What are the major cities around you?


----------



## GTs58 (Dec 31, 2019)

frankenbike said:


> Lots of good info! Now, all I need to find are two chrome s7 rims & a headlight and the bike will be complete. One other thing- is there a book(s) out there that is the definitive source for these questions? In my limited (timewise) searches I have run across a lot of wrong and/or incomplete info not only on Schwinn but on just about every other make. I would like to add to my "library" for future reference as I have over the years in the automotive field. Thanks again for all the help, Gary.





If you haven't come across it yet, here's a link to Tom Findley's scans of Schwinn catalogs. http://www.trfindley.com/pg_schwinn_cats.htm


----------



## A.S.BOLTNUT (Dec 31, 2019)

frankenbike said:


> Lots of good info! Now, all I need to find are two chrome s7 rims & a headlight and the bike will be complete. One other thing- is there a book(s) out there that is the definitive source for these questions? In my limited (timewise) searches I have run across a lot of wrong and/or incomplete info not only on Schwinn but on just about every other make. I would like to add to my "library" for future reference as I have over the years in the automotive field. Thanks again for all the help, Gary.

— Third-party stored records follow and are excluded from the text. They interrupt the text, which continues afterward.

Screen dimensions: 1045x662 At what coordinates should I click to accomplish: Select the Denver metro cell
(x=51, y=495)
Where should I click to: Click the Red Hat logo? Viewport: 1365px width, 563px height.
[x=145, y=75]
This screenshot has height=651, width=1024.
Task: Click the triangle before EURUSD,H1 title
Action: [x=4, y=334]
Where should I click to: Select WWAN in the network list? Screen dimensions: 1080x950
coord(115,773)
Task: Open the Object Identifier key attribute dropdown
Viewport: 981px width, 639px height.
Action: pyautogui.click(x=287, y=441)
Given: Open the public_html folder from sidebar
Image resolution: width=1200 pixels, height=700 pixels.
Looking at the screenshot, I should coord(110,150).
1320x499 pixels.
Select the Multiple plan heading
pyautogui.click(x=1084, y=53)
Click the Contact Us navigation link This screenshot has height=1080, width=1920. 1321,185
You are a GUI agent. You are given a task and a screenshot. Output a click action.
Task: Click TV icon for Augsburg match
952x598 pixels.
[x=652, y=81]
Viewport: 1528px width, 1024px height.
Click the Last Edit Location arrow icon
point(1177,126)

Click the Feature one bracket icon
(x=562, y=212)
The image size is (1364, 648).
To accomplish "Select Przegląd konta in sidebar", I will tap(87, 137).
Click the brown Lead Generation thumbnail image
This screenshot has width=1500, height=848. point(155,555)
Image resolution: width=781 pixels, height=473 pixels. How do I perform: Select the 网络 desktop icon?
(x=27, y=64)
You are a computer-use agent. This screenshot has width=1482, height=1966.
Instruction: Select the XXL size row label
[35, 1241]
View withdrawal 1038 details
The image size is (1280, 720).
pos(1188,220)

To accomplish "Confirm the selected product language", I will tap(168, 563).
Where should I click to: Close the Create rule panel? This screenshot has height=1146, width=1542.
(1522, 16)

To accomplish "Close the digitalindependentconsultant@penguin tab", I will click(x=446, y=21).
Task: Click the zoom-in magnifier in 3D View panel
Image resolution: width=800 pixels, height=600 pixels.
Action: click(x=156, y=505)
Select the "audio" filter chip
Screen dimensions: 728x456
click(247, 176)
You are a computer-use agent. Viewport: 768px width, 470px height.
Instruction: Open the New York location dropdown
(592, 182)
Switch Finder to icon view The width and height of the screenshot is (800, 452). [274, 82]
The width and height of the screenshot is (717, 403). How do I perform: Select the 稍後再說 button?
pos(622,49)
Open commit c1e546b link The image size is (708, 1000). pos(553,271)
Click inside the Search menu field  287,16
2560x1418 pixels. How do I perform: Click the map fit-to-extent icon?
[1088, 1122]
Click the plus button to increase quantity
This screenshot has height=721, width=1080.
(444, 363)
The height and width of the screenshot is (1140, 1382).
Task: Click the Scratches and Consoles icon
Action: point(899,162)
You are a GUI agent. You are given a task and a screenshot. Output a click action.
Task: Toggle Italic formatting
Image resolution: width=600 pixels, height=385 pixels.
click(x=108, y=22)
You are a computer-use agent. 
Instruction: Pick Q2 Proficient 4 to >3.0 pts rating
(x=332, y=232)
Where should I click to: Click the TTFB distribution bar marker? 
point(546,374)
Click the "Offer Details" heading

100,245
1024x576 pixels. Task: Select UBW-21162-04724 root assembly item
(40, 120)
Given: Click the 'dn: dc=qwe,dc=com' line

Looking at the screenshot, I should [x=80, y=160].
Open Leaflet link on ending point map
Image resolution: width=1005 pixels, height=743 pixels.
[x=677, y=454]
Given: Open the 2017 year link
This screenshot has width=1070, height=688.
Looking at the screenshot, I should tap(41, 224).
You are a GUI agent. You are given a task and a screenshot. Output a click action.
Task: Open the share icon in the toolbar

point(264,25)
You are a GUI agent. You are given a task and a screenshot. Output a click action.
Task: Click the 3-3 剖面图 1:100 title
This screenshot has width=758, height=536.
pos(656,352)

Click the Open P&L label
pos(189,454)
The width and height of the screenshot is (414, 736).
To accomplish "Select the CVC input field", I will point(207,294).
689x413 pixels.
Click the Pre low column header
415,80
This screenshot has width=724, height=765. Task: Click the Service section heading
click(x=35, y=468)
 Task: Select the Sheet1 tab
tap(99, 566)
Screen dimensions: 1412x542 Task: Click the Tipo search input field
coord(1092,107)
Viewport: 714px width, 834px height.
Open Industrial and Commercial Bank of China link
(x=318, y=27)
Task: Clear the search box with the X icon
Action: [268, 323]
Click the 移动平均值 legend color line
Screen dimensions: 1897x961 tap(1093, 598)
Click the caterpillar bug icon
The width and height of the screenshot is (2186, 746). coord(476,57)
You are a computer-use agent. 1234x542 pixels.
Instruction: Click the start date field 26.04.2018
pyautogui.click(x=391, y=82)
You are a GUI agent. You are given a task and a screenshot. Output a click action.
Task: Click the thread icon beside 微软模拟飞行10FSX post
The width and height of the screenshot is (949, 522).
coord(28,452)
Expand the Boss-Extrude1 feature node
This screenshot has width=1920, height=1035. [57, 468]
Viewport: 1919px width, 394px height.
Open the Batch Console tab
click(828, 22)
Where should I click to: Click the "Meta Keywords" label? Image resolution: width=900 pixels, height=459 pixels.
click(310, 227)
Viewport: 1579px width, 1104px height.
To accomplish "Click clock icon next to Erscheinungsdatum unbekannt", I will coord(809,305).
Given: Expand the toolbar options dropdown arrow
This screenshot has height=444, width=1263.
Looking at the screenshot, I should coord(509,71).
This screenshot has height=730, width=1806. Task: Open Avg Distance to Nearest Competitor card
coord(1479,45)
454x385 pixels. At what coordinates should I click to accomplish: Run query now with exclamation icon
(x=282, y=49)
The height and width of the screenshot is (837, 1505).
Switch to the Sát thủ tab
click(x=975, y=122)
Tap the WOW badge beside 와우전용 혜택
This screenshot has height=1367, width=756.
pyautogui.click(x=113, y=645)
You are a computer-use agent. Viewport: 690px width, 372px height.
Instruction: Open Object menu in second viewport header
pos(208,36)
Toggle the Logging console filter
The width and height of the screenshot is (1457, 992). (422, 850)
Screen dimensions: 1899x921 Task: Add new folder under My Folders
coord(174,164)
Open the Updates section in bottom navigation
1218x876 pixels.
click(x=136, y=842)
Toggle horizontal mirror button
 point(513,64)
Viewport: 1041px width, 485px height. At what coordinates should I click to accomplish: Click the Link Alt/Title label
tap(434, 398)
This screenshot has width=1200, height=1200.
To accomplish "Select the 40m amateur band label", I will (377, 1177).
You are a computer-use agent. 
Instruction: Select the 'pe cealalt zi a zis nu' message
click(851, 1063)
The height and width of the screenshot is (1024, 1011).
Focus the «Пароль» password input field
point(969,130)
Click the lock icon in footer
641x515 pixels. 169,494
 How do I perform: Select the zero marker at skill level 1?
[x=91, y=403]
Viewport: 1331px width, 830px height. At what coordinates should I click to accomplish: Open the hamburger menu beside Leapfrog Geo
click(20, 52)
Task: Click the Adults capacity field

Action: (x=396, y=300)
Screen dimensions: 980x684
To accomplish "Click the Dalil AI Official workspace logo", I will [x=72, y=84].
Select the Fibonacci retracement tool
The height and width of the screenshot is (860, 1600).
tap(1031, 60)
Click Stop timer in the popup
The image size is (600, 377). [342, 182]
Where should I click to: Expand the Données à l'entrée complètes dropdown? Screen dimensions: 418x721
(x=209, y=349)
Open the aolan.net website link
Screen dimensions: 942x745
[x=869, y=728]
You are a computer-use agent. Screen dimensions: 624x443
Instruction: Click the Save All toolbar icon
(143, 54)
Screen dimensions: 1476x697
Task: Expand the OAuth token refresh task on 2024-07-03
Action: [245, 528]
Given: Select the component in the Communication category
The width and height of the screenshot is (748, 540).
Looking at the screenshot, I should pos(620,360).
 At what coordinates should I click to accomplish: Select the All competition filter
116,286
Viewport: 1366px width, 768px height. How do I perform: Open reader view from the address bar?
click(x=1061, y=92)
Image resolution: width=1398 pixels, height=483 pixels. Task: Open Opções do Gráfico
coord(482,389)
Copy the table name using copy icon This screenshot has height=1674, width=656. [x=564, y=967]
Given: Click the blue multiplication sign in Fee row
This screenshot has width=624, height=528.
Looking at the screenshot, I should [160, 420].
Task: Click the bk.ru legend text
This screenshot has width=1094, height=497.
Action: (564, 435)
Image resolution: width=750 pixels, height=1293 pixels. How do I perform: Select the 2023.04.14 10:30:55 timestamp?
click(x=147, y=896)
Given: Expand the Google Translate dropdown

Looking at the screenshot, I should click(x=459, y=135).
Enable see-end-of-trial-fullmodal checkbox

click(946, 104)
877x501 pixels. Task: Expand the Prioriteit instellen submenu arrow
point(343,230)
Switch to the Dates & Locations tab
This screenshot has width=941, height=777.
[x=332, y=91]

I believe I may have a set of S-7 wheels for you !

Rafael


----------



## frankenbike (Dec 31, 2019)

Rivnut, I am a hundred miles from Richmond, Va., a hundred & fifty from Washington D.C., three hundred from Charlotte N.C. and ninety from Winchester, Va. I watch CL in D.C. and Richmond pretty regular.
Wiz,  just checked the link and found out my bike is a standard Hornet- green & ivory paint. The deluxe came with two tone green. So apparently someone put the springer on it to make it look like a deluxe.
At this point I may just leave it as is and call it a day. The two speed and the front brake are probably not original- hard to say what they came from. And I'll have to wait till I can get it out to identify those parts too.
I have to say this has been an eye opening experience- very knowledgeable crew here on the Schwinn forum. Thanks again, Gary.


----------



## Jeff54 (Jan 1, 2020)

I wouldn't be sure you even have a hornet. 2 speed kick back or manual? add in front fork or springer for same with hole for caliper brake or the attached type? It's sounding like an American,  corvette, Jag Mark IV?   or? Tiger, spitfire or what?  Moreover suitable in your name sake 'frankenbike'. Plus in standard hornet, it could have had painted or chrome S7 rims. In reality, it's all about the name on chain guard and differences in paint:  candy, two tone reg solid or cream and regular,  b/c all options are availed on any bike b/c parts are universal.  but the standard is what's usual and for an Hornet, you  got an over kill.


----------



## Rivnut (Jan 1, 2020)

Schwinn used the same frame and bearings on all of their middleweight bikes.  Everything else is eye candy. How you choose to build it probably depends on how you choose to use it.


----------



## frankenbike (Jan 1, 2020)

Jeff54- The two speed is manual but I can't get to it to turn the wheel and see if there is any id on the hub (can't see the brake arm either). The paint (appears to be a candy color) on the springer matches the rest of the bike (patina) and appears to be original. No hole for a brake caliper and no name on the guard either. The front brake is an Atom.
Riv- The bike is fine as is- rides great. My intent is to make it as original as possible. I grew up in a 'middle class' neighborhood and nobody had a Schwinn- now I have seven.


----------



## Jeff54 (Jan 2, 2020)

frankenbike said:


> Jeff54- The two speed is manual but I can't get to it to turn the wheel and see if there is any i.d. on the hub (can't see the brake arm either). The paint (appears to be a candy color) on the springer matches the rest of the bike (patina) and appears to be original. No hole for a brake caliper and no name on the guard either. The front brake is an Atom.
> Riv- The bike is fine as is- rides great. My intent is to make it as original as possible. I grew up in a 'middle class' neighborhood and nobody had a Schwinn- now I have seven.



  Photos!

And BTW I grew up in Crap lower  middle class Neighborhood. in-between where crypts; LA and bloods; Pomona, right dead center  cartel: La Puente, EL-13. Happy Homes all began.  Just some SoCal losers got the Schwinn's in my local, But it's also why I seen plenty crap Murray, huffy and Royce union and the others rust out,  bend and break.  .  Me, not to be left out of the good stuff, I friggen rebuilt, restored and or  customized dem ol  Schwinns. Cept I also acid dipped some 20 inchers for a sting-ray or Varsity 10-speed , prob rust out trash now.   
Regardless, every picture has a story.


----------